Assigned task = Would you retype the records below exactly as they appear?
[Start of Attachment]
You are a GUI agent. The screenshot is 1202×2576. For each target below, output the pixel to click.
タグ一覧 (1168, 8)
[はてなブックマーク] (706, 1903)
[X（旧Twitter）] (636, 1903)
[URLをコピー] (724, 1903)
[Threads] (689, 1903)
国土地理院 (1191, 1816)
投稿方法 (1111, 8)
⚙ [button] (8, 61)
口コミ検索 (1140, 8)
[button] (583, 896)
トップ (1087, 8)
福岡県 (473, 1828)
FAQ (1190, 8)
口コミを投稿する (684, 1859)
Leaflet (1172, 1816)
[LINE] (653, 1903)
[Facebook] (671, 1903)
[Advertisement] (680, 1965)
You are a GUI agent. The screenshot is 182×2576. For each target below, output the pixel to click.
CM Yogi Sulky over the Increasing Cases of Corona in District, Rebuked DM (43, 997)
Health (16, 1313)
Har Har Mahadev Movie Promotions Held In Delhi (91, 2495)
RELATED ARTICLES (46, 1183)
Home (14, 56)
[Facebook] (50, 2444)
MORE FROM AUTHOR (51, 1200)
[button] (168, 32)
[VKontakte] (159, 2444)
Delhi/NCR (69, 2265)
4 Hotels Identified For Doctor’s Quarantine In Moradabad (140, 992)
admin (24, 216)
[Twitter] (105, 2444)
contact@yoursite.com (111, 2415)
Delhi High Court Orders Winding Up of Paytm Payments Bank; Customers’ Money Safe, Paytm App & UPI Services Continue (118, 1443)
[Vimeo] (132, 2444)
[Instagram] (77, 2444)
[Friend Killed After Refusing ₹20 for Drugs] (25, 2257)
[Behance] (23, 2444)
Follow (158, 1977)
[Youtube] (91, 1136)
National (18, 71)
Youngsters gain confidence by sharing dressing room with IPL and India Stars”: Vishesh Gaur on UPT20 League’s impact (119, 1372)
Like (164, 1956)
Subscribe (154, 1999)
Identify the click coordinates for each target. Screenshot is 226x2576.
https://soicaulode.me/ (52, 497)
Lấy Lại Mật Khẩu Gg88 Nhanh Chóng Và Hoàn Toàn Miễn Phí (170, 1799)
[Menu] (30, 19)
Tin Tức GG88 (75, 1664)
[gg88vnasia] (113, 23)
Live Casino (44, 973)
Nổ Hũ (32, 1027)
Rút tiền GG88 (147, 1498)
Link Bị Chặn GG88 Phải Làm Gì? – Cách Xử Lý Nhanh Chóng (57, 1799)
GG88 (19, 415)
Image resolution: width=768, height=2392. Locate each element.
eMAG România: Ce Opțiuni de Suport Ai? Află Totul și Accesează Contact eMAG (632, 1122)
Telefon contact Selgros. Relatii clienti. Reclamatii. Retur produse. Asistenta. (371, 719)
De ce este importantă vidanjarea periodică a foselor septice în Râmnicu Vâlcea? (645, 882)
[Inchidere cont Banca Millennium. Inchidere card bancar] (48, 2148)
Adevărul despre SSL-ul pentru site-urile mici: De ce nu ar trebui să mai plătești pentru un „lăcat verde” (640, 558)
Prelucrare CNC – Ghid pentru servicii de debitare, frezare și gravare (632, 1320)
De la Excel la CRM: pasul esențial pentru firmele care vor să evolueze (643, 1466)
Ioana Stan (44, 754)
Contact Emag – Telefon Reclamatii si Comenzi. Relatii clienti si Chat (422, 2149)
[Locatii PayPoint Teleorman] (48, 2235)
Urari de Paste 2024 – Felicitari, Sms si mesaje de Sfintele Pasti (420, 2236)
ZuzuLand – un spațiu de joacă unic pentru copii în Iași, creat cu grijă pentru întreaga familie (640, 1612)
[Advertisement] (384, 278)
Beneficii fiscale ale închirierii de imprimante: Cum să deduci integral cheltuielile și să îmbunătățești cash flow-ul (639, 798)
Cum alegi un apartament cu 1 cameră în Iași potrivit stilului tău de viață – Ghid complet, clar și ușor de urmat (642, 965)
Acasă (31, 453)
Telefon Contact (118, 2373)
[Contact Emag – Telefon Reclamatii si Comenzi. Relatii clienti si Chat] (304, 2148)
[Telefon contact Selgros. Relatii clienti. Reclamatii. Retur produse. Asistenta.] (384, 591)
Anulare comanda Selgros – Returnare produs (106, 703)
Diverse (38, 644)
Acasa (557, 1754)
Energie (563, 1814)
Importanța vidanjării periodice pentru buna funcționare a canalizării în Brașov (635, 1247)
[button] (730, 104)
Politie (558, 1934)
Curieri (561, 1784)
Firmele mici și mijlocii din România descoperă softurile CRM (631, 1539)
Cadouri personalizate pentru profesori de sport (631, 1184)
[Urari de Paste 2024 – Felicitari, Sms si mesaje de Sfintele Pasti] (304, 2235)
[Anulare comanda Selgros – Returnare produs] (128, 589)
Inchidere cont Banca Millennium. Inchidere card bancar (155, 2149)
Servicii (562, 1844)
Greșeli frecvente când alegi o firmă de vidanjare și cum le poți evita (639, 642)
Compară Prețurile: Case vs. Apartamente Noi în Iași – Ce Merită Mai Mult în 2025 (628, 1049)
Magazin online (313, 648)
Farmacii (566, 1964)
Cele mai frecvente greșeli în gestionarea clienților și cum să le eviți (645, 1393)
[End of Attachment]
Task output =
You are a GUI agent. The screenshot is 1202×2576. For each target below, output the pixel to click.
タグ一覧 (1168, 8)
[はてなブックマーク] (706, 1903)
[X（旧Twitter）] (636, 1903)
[URLをコピー] (724, 1903)
[Threads] (689, 1903)
国土地理院 (1191, 1816)
投稿方法 (1111, 8)
⚙ [button] (8, 61)
口コミ検索 (1140, 8)
[button] (583, 896)
トップ (1087, 8)
福岡県 (473, 1828)
FAQ (1190, 8)
口コミを投稿する (684, 1859)
Leaflet (1172, 1816)
[LINE] (653, 1903)
[Facebook] (671, 1903)
[Advertisement] (680, 1965)
You are a GUI agent. The screenshot is 182×2576. For each target below, output the pixel to click.
CM Yogi Sulky over the Increasing Cases of Corona in District, Rebuked DM (43, 997)
Health (16, 1313)
Har Har Mahadev Movie Promotions Held In Delhi (91, 2495)
RELATED ARTICLES (46, 1183)
Home (14, 56)
[Facebook] (50, 2444)
MORE FROM AUTHOR (51, 1200)
[button] (168, 32)
[VKontakte] (159, 2444)
Delhi/NCR (69, 2265)
4 Hotels Identified For Doctor’s Quarantine In Moradabad (140, 992)
admin (24, 216)
[Twitter] (105, 2444)
contact@yoursite.com (111, 2415)
Delhi High Court Orders Winding Up of Paytm Payments Bank; Customers’ Money Safe, Paytm App & UPI Services Continue (118, 1443)
[Vimeo] (132, 2444)
[Instagram] (77, 2444)
[Friend Killed After Refusing ₹20 for Drugs] (25, 2257)
[Behance] (23, 2444)
Follow (158, 1977)
[Youtube] (91, 1136)
National (18, 71)
Youngsters gain confidence by sharing dressing room with IPL and India Stars”: Vishesh Gaur on UPT20 League’s impact (119, 1372)
Like (164, 1956)
Subscribe (154, 1999)
Identify the click coordinates for each target. Screenshot is 226x2576.
https://soicaulode.me/ (52, 497)
Lấy Lại Mật Khẩu Gg88 Nhanh Chóng Và Hoàn Toàn Miễn Phí (170, 1799)
[Menu] (30, 19)
Tin Tức GG88 (75, 1664)
[gg88vnasia] (113, 23)
Live Casino (44, 973)
Nổ Hũ (32, 1027)
Rút tiền GG88 (147, 1498)
Link Bị Chặn GG88 Phải Làm Gì? – Cách Xử Lý Nhanh Chóng (57, 1799)
GG88 (19, 415)
Image resolution: width=768, height=2392. Locate each element.
eMAG România: Ce Opțiuni de Suport Ai? Află Totul și Accesează Contact eMAG (632, 1122)
Telefon contact Selgros. Relatii clienti. Reclamatii. Retur produse. Asistenta. (371, 719)
De ce este importantă vidanjarea periodică a foselor septice în Râmnicu Vâlcea? (645, 882)
[Inchidere cont Banca Millennium. Inchidere card bancar] (48, 2148)
Adevărul despre SSL-ul pentru site-urile mici: De ce nu ar trebui să mai plătești pentru un „lăcat verde” (640, 558)
Prelucrare CNC – Ghid pentru servicii de debitare, frezare și gravare (632, 1320)
De la Excel la CRM: pasul esențial pentru firmele care vor să evolueze (643, 1466)
Ioana Stan (44, 754)
Contact Emag – Telefon Reclamatii si Comenzi. Relatii clienti si Chat (422, 2149)
[Locatii PayPoint Teleorman] (48, 2235)
Urari de Paste 2024 – Felicitari, Sms si mesaje de Sfintele Pasti (420, 2236)
ZuzuLand – un spațiu de joacă unic pentru copii în Iași, creat cu grijă pentru întreaga familie (640, 1612)
[Advertisement] (384, 278)
Beneficii fiscale ale închirierii de imprimante: Cum să deduci integral cheltuielile și să îmbunătățești cash flow-ul (639, 798)
Cum alegi un apartament cu 1 cameră în Iași potrivit stilului tău de viață – Ghid complet, clar și ușor de urmat (642, 965)
Acasă (31, 453)
Telefon Contact (118, 2373)
[Contact Emag – Telefon Reclamatii si Comenzi. Relatii clienti si Chat] (304, 2148)
[Telefon contact Selgros. Relatii clienti. Reclamatii. Retur produse. Asistenta.] (384, 591)
Anulare comanda Selgros – Returnare produs (106, 703)
Diverse (38, 644)
Acasa (557, 1754)
Energie (563, 1814)
Importanța vidanjării periodice pentru buna funcționare a canalizării în Brașov (635, 1247)
[button] (730, 104)
Politie (558, 1934)
Curieri (561, 1784)
Firmele mici și mijlocii din România descoperă softurile CRM (631, 1539)
Cadouri personalizate pentru profesori de sport (631, 1184)
[Urari de Paste 2024 – Felicitari, Sms si mesaje de Sfintele Pasti] (304, 2235)
[Anulare comanda Selgros – Returnare produs] (128, 589)
Inchidere cont Banca Millennium. Inchidere card bancar (155, 2149)
Servicii (562, 1844)
Greșeli frecvente când alegi o firmă de vidanjare și cum le poți evita (639, 642)
Compară Prețurile: Case vs. Apartamente Noi în Iași – Ce Merită Mai Mult în 2025 (628, 1049)
Magazin online (313, 648)
Farmacii (566, 1964)
Cele mai frecvente greșeli în gestionarea clienților și cum să le eviți (645, 1393)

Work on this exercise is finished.